## EXERCISE GOAL
Check each line below for "agent" and report how many have it, nothing else.
--------------------
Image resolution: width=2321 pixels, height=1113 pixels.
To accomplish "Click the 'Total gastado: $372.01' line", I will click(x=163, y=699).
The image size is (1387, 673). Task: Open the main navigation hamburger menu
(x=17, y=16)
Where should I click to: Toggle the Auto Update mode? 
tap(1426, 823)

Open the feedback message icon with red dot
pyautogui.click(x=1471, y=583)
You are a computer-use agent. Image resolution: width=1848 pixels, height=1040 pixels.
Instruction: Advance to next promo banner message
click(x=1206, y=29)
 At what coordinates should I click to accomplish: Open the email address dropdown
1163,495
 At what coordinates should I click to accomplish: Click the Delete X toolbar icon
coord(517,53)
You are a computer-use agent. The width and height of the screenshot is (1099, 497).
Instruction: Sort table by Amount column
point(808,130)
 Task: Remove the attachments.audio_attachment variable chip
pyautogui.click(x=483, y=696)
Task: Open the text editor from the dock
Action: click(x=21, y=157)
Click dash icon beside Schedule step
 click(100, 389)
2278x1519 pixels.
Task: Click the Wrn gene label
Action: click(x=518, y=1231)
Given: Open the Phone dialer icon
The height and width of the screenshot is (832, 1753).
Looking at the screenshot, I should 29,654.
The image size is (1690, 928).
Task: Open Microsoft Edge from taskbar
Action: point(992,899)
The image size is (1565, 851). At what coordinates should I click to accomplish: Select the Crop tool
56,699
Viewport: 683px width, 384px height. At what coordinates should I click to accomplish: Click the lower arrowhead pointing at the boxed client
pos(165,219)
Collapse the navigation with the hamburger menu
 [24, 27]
--------------------
## SOLUTION FOR THIS EXERCISE
2